Dad always said there’s nothing sadder than a starving dog. He said dogs have been living with humans for sixteen thousand years. That’s a whole lot of time to be relying on each other, and it’s sad when a human lets a dog down.
Wolfy comes snockering around my ankles with his head down, wanting his share but still afraid. I get down and rub under his chin softly.

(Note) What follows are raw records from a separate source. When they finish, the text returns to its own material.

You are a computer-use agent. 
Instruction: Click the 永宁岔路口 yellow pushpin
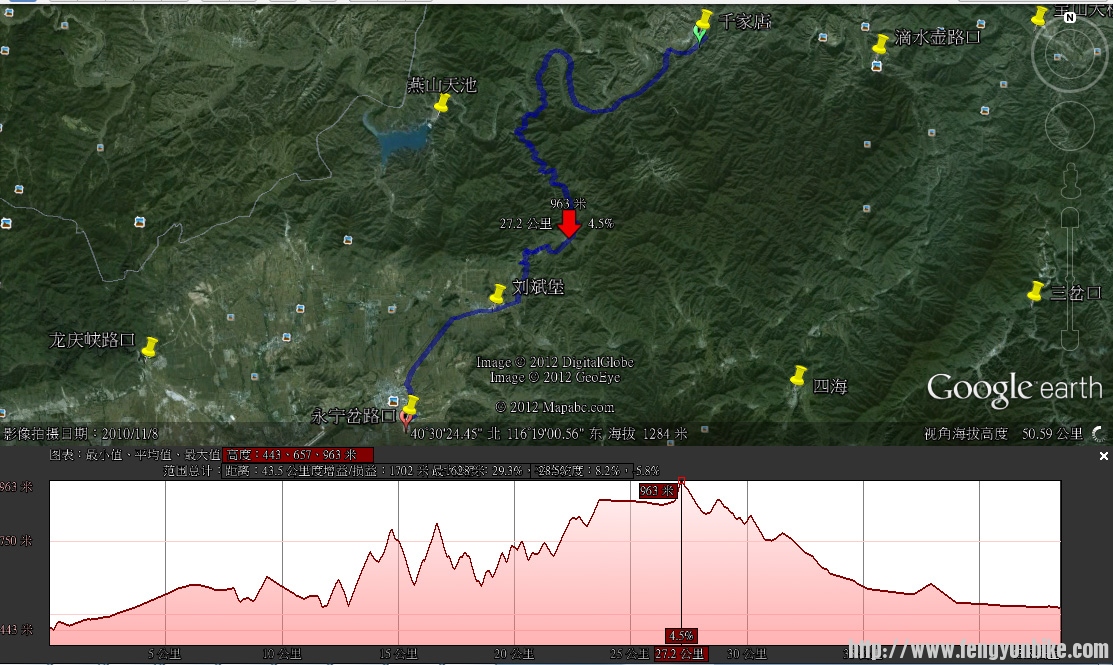click(x=410, y=406)
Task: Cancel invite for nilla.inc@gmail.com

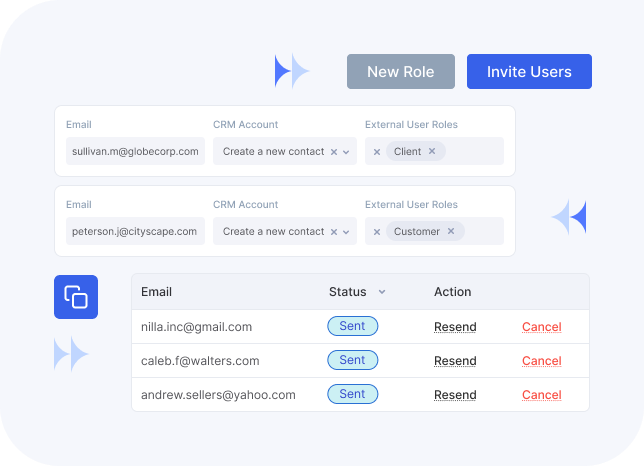Action: [541, 327]
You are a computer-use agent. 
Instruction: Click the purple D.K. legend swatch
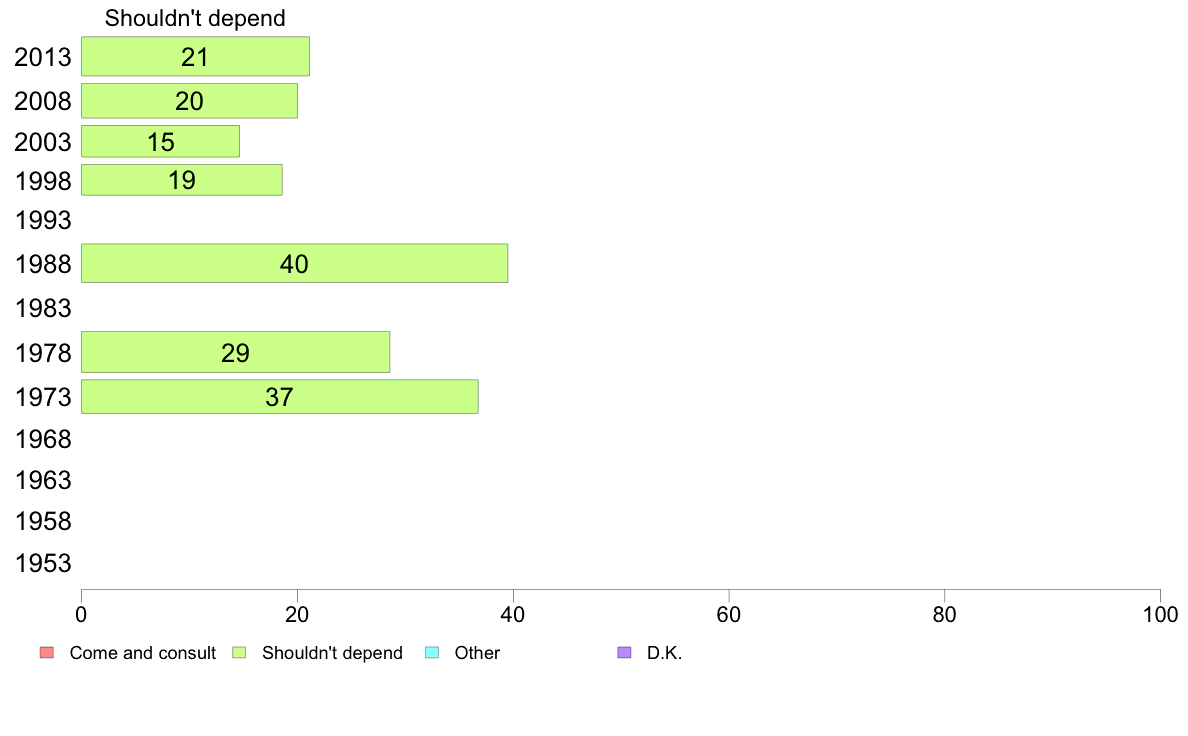[x=625, y=653]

‘Silly, Wolfy. Me and Emery would never hurt you, pup.’
Emery and I eat the plums. It’s not safe to light a fire here to boil more potatoes, but there’s a sheet of tin lying in the hot sun, and it burns my fingers when I touch it. I’ve never heard of sun-dried potato chips, but I slice up some raw potatoes and lay them out on the tin anyway, to give it a try. I warn the dogs away when they come to sniff, and they’re too tired to argue, eyes looking from me to the potato slices like I might tell them to eat them any second.
‘That’ll never work,’ Emery says.
‘Gotta be better than raw,’ I say.
Emery lies on the sleeping bag trying to sleep for a while, wiggling like he can’t get comfortable, then he sits up and spreads out the map. Squinting at it hard like his eyes hurt.

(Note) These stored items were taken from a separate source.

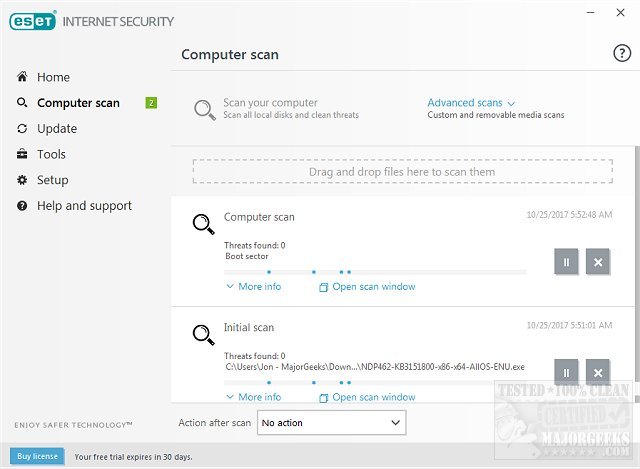Click the Home house icon in sidebar
The image size is (640, 469).
(23, 77)
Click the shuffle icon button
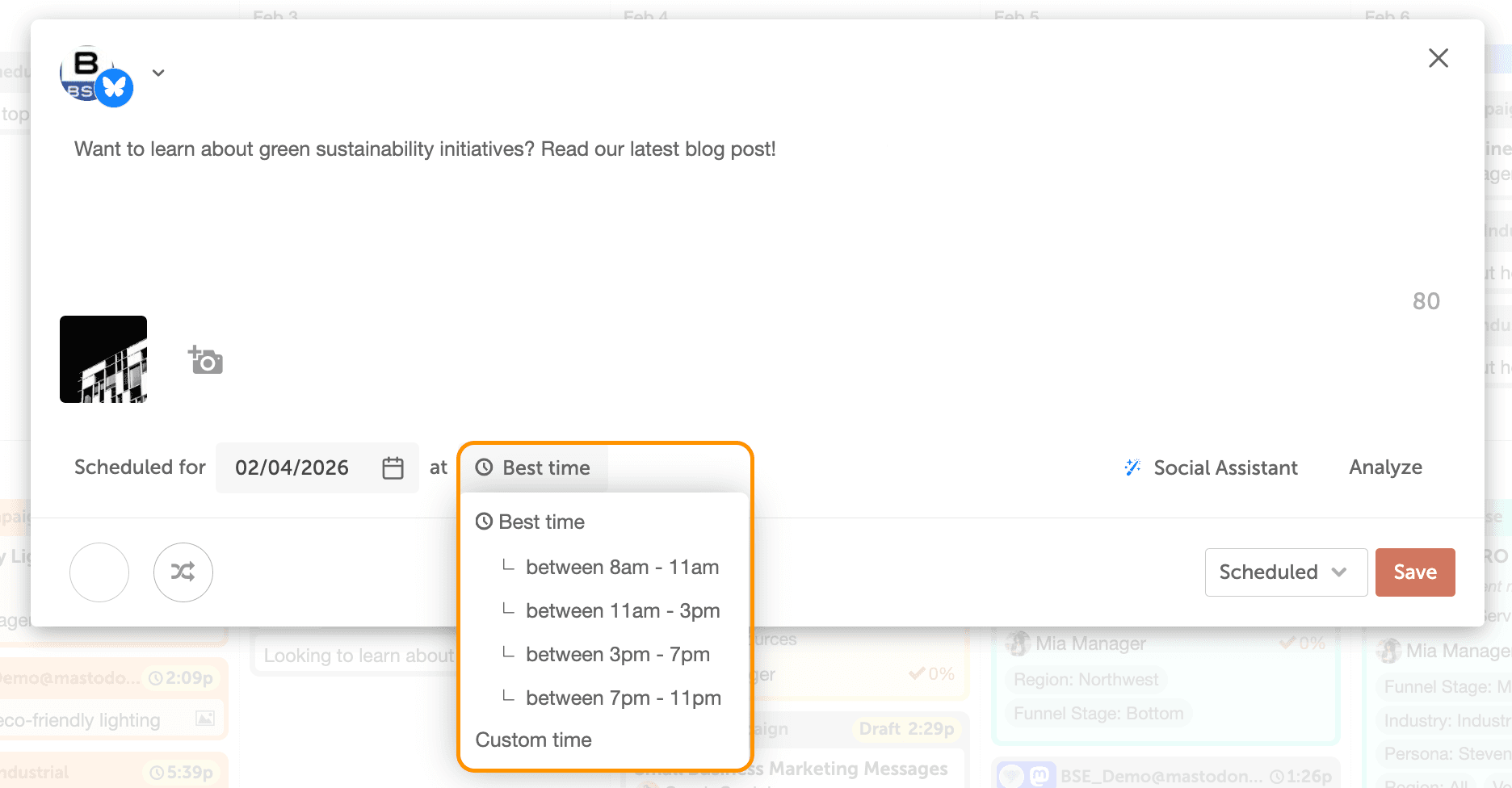 (x=183, y=572)
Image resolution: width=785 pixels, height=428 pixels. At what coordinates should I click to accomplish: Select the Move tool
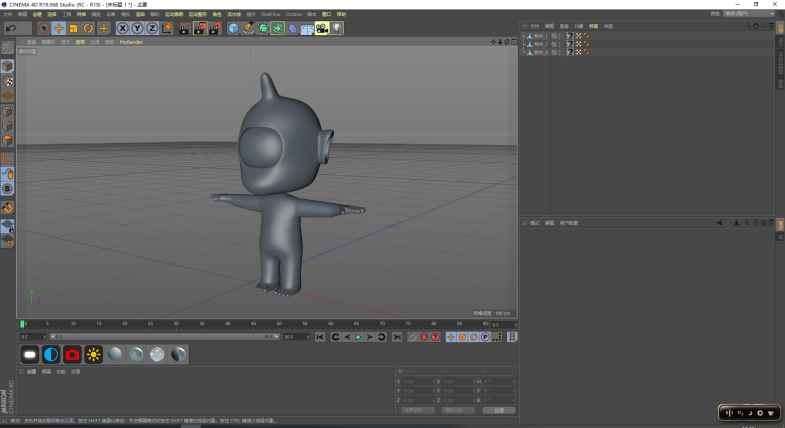[59, 28]
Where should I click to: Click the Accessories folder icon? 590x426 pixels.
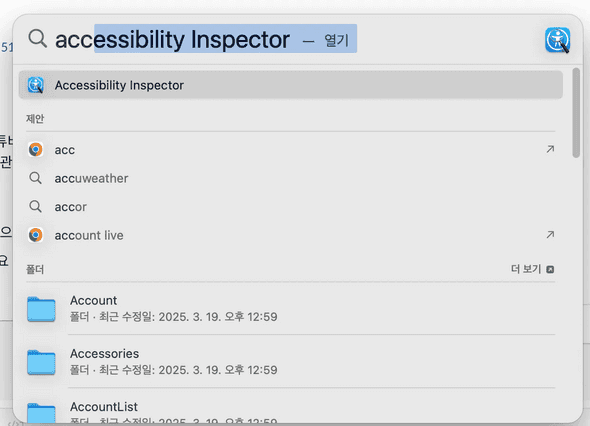pos(41,362)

‘I thought it would take us four or five days,’ he says. ‘But we’ve already been travelling a week and only covered what I thought we’d cover in three days.’
I shrug. ‘It’s harder than it looks on the map.’
‘If we can do three hours in the morning and two hours in the evening, that’s five hours a day at... about fifteen kilometres an hour... so that’s seventy-five kilometres a day, and we’ve got about two hundred kilometres left to go. So after this evening, we still have three days!’ Emery groans and sinks onto the sleeping bag like the maths killed him.
I lie down beside him. ‘It’s okay, if it takes us even another week, as long as we get there,’ I say.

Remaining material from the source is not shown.